3 Results and discussion
As shown in Table 1, 42 (60.9%) of 69 bacterial isolates were successfully identified to genus and species level, whereas 27 isolates (39.1%) could not be reliably identified by MALDI-TOF MS. Two thirds (n = 28) of the 42 identified isolates were found to be Staphylococcus spp. and 14 of them (33.3%) belonged to other genera.
Numbers and distribution of ovine-associated bacterial isolates
Type of sample | Number of | ||||
Total isolates | Unidentified isolates | Identified isolates | Isolates belonging to genera other than Staphylococcus | Isolates belonging to genus Staphylococcus | |
Udder surface | 15 | 10 | 5 | 2 | 3 |
Individual raw milk | 29 | 11 | 18 | 4 | 14 |
Bulk tank milk | 8 | 0 | 8 | 0 | 8 |
Cheese | 17 | 6 | 11 | 8 | 3 |
Overall | 69 | 27 | 42 | 14 | 28 |
As for the distribution of staphylococcal isolates according to source, 10.7% were recovered from US (n = 3), 50% from IRM (n = 14), 28.6% from BTM (n = 8), and 10.7% from cheese samples (Table 2). The majority, i.e., 66.7–87.5%, of staphylococci isolated from US and both types of milk samples belonged to S. aureus (n = 19). In addition, CNS species such as Staphylococcus auricularis (n = 1, US), Staphylococcus simulans (n = 3, IRM), Staphylococcus equorum (n = 1, IRM), and Staphylococcus haemolyticus (n = 1, BTM) were also identified in these samples. In contrast, S. aureus was the only staphylococcal species detected in cheese (n = 3).

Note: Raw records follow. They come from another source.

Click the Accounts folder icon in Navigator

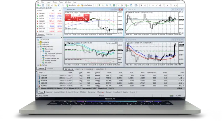coord(41,42)
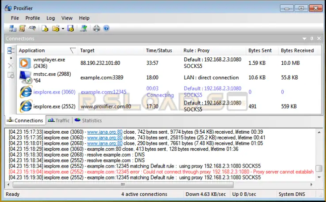Click the save profile toolbar icon

click(x=70, y=28)
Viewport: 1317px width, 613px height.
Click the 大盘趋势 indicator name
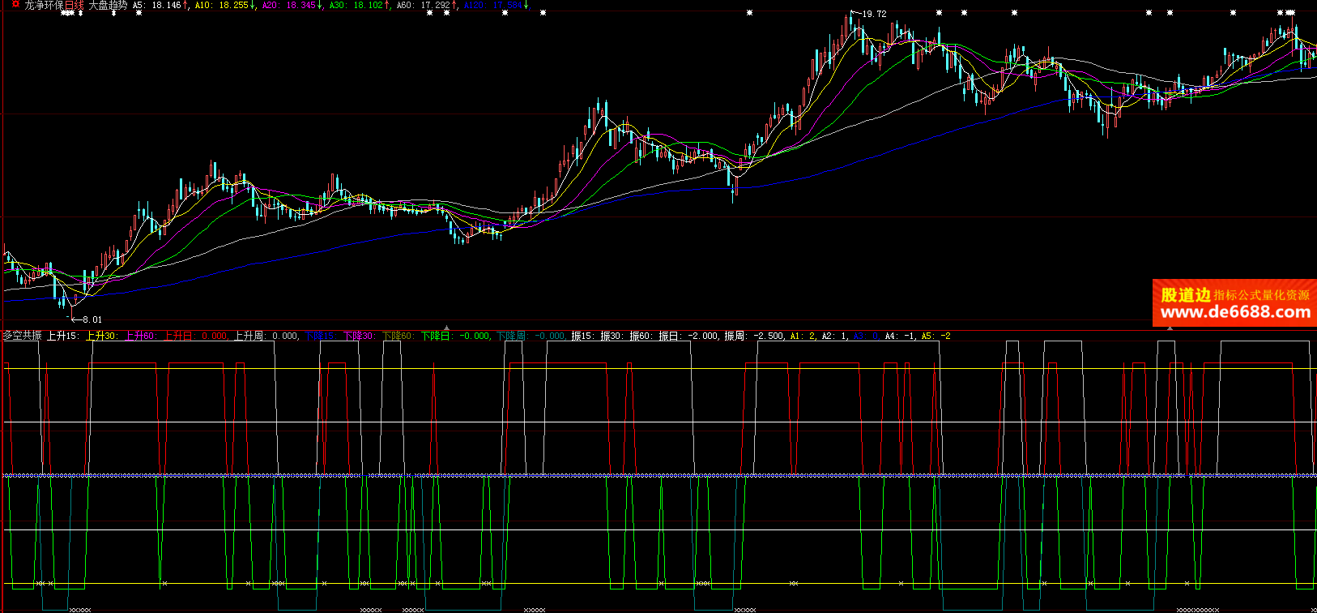tap(107, 5)
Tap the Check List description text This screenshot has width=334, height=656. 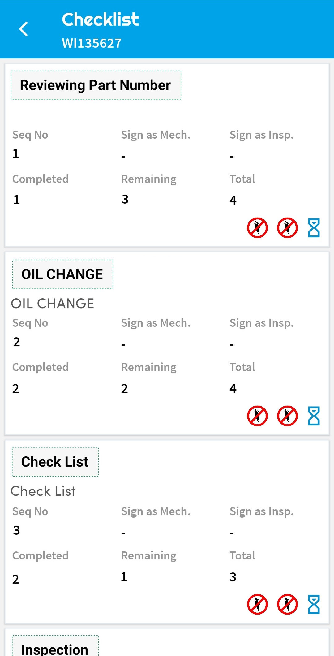coord(43,491)
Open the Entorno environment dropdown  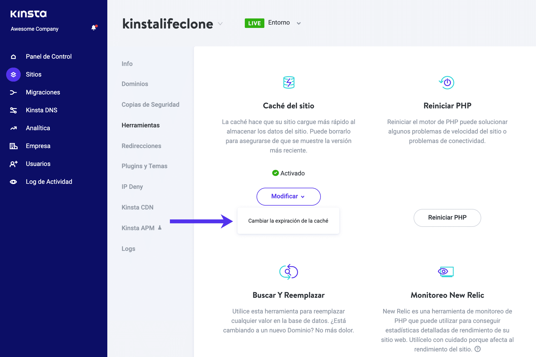pos(298,23)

Identification of ovine-associated Staphylococcus spp. by MALDI-TOF MS
Origin | Source of isolate | ID | Staphylococcus (S.) species | Result of latex agglutination test | MALDI score |
Farm 1 | US | CNS12 | S. aureus | Positive | 2.136 |
Farm 1 | IRM | CNS15 | S. aureus | Positive | 2.018 |
Farm 1 | US | CNS13 | S. aureus | Positive | 2.005 |
Farm 1 | IRM | CNS5 | S. equorum | Negative | 1.907 |
Farm 1 | IRM | SAA1 | S. aureus | Positive | 1.810 |
Farm 1 | IRM | CNS11 | S. simulans | Negative | 1.803 |
Farm 2 | BTM | SAA3 | S. aureus | Positive | 2.385 |
Farm 2 | IRM | SAA9 | S. aureus | Positive | 2.245 |
Farm 2 | IRM | CNS21 | S. aureus | Positive | 2.244 |
Farm 2 | BTM | SAA4 | S. aureus | Positive | 2.240 |
Farm 2 | BTM | SAA13 | S. aureus | Positive | 2.214 |
Farm 2 | BTM | SAA5 | S. aureus | Positive | 2.186 |
Farm 2 | IRM | SAA10 | S. aureus | Positive | 2.132 |
Farm 2 | BTM | CNS19 | S. aureus | Positive | 2.123 |
Farm 2 | BTM | SAA6 | S. aureus | Positive | 2.074 |
Farm 2 | IRM | SAA8 | S. aureus | Positive | 2.049 |
Farm 2 | BTM | SAA14 | S. aureus | Positive | 1.846 |
Farm 2 | IRM | CNS20 | S. simulans | Negative | 1.820 |
Farm 2 | IRM | SAA7 | S. aureus | Positive | 1.814 |
Farm 2 | BTM | CNS18 | S. haemolyticus | Negative | 1.799 |
Farm 2 | IRM | CNS23 | S. aureus | Positive | 1.758 |
Farm 3 | IRM | CNS29 | S. simulans | Negative | 2.093 |
Farm 3 | IRM | SAA12 | S. aureus | Positive | 1.919 |
Farm 3 | IRM | SAA11 | S. aureus | Positive | 1.893 |
Farm 3 | US | CNS31 | S. auricularis | Negative | 1.713 |
OMÉK | Cheese | CNS40 | S. aureus | Positive | 2.050 |
OMÉK | Cheese | CNS42 | S. aureus | Positive | 2.011 |
OMÉK | Cheese | SAA18 | S. aureus | Positive | 1.857 |
US: udder surface; IRM: individual raw milk; BTM: bulk tank milk; OMÉK: 79th National Agriculture and Food Exhibition and Fair held in Budapest, Hungary, in September 2019.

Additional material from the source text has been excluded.